$$\lim_{x\to-\infty} \frac{\ln(e^x+1)}{x}$$
due to Squeeze theorem and $\lim_{x\to0}\frac{\ln(1+x)}{x}=1$ we have
$$1\leftarrow\frac{\ln(e^x+1)}{e^x}\leq \frac{\ln(e^x+1)}{x}$$
what can be the upper bound of this function, or is there better solution?
Consider that $$ \lim\limits_{x \to -\infty}\ln(e^x+1) = \ln\left(\lim\limits_{x \to -\infty} e^x + 1\right)= \ln(1) = 0$$ and $$ \lim\limits_{x \to -\infty}\frac{1}{x}= 0$$ So your limit is $0$.

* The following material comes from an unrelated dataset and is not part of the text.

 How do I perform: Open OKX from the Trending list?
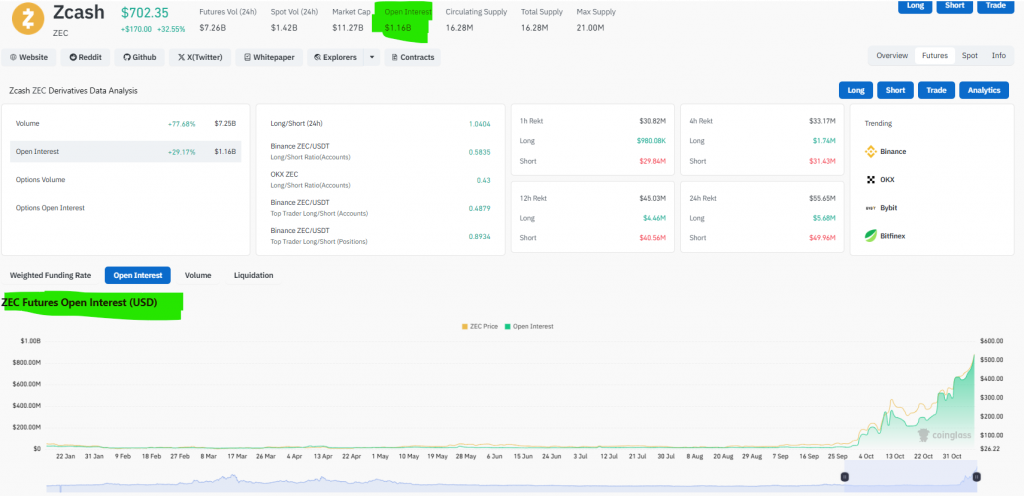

$$ \ln(e^x+1)=x+\ln(1+e^{-x}). $$
You don't even need the Squeeze Theorem here. As $x\to-\infty$, $e^x\to0$, so the numerator in the limit turns into $\ln(0+1)=0$. Therefore, $$\lim_{x\to-\infty} \frac{\ln(e^x+1)}{x}=\frac{0}{-\infty}=0.$$
Let $x\to -\infty$. Since $\ln(e^x+1)\to\ln 1=0$ and $\frac{1}{x}\to 0$, the limit in question equals to zero.